Only… I couldn’t FIND my trail, Gunther’s trail. The AT trail, to the right, was clearly there. To the left, there appeared to be a trail, past the camp. But it disappeared into the undergrowth, never to reappear. Aengus and I crashed through the leaves and stumbled over rocks, hoping the trail would reappear. No trail. My printed map indicated that it was an unmarked trail (meaning no blazes on trees as a guide) and I became worried. What if I lost sight of the clearing? I could get lost. Should I give up on my journey and simply back track down? Was I just being silly and the trail was close by? Three times I returned to the trail sign at the clearing, three times I set off leftward, as the sign indicated, hoping to find the trail. Finally, frustrated and tired, I sat down on a log in the camp.

My mind was in an uproar. My body was tired and sweaty. My dog was annoyed. Aengus is an “onward” kinda guy, and my inability to decide ‘which way’ didn’t sit well with him. His motto might be “I’ll rest when I’m dead”. I got quiet. I went inward. I soothed the mad voices of my ego-brain into reluctant silence. I asked for Guidance.

It occurred to me that this was an exact illustration of my recent life. Climb, pant, sweat, crash onward, lose my Path. Crash some more. Become frustrated. Back track. Ego-mind screaming “What the heck am I doing wrong where is the @#%&* PATH! It should be RIGHT HERE!” And then finally, finally, surrendering the reins of my Ride to a Higher Power.

“Help me to see the path” I quietly asked as I turned inward, into the pool of connectedness and knowledge. I stood and surveyed the clearing with softly opened eyes. “Help me to see the path” I asked again. I felt drawn to look again at the topographic map stuffed in my coat pocket. I looked at it calmly. An awareness opened within me. The path does not appear to be going along the ridge, as the pointing arrow indicates. It appears to cross a gently downward sloping area first. I turned slowly in a circle. The only ground that looked to be gently sloping was BEHIND the sign. Not to the left. Not to the right. I walked behind the sign, then a little further, a little more. And there it was. I saw it come into focus, like magic. It was clear, no question, that this was the trail. I laughed and gave thanks to my Guidance. And started down my path (and Path) again.

I spent the rest of this magnificent hike in deep meditation and communication with my Guidance, and in pure awe of the beauty of our planet. As I surrendered to the quiet power of Gaia, my ego-mind became quiet and my heart was opened. In this place of surrender, I received answers to many of the questions that had been worrying me of late. If you like, for a moment, quiet your mind, take a slow deep breath, soften your heart, and join me for these last few miles… I’ll meet you in the Field, friend.



2 thoughts on “Of Mountains and Meditation”

  1. Love this: It occurred to me that this was an exact illustration of my recent life. Climb, pant, sweat, crash onward, lose my Path.

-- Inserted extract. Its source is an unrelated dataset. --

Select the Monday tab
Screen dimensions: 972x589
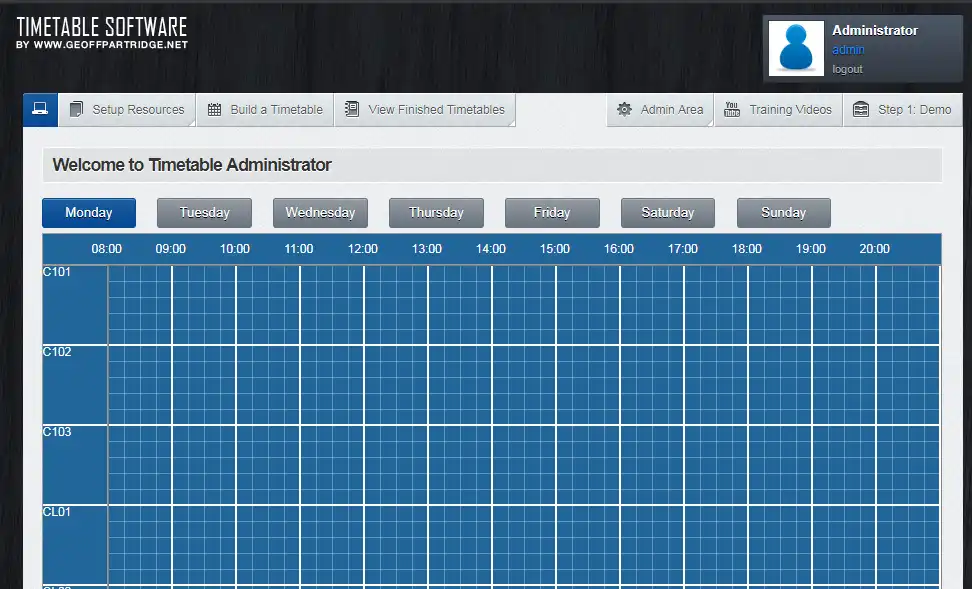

Crash some more. Become frustrated. Back track. Ego-mind screaming “What the heck am I doing wrong where is the @#%&* PATH! It should be RIGHT HERE!” And then finally, finally, surrendering the reins of my Ride to a Higher Power.

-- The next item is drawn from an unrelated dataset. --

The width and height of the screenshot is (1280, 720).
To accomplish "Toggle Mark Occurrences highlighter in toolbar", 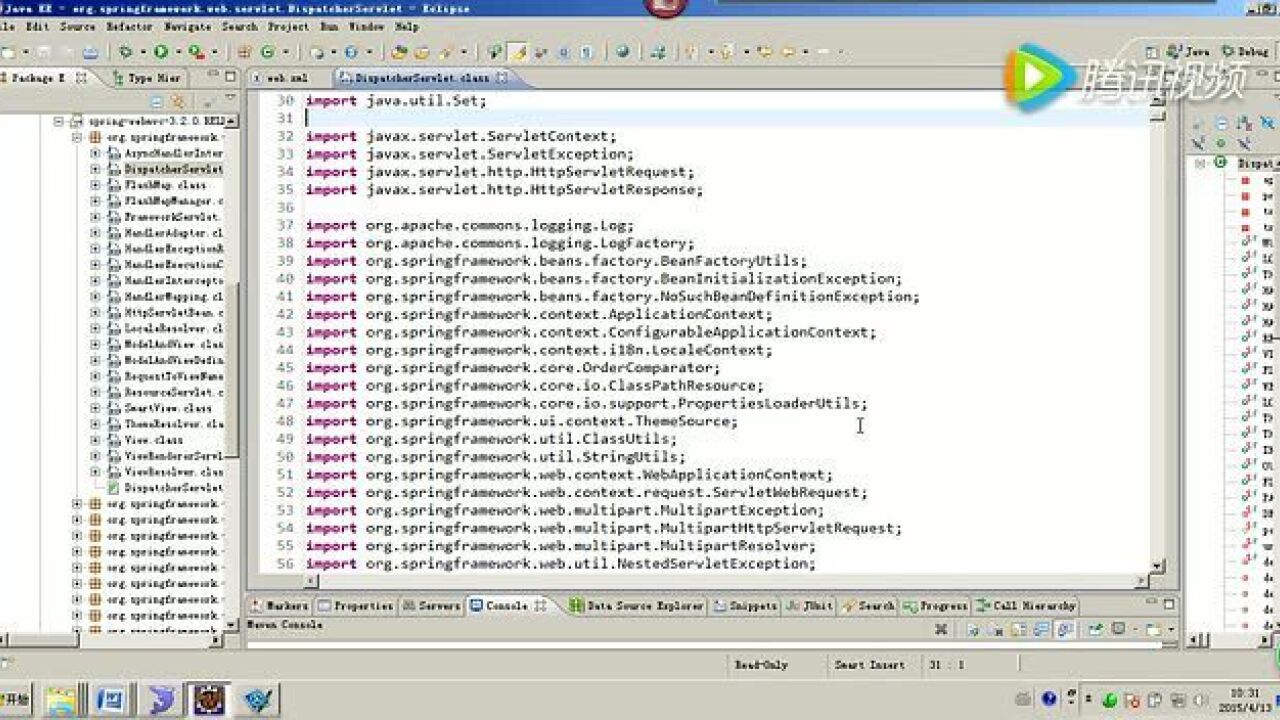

    So true for many of us.

    And thanks for sharing the Angus motto, I’ll rest when I’m dead! Some days that’s how I feel. Thank goodness it is not every day.

  2. Wonderful example of listening to your “inner knowing” in nature and being open and receptive to guidance. This is also a very good example of seeing the parallel to your own life through time spent in quiet contemplation (hiking) outdoors, and comparing what happens that day to what’s been happening in your life the last few months. Don’t you love when you can release all the doing and surrender to being, and allow your Higher Self to shine through?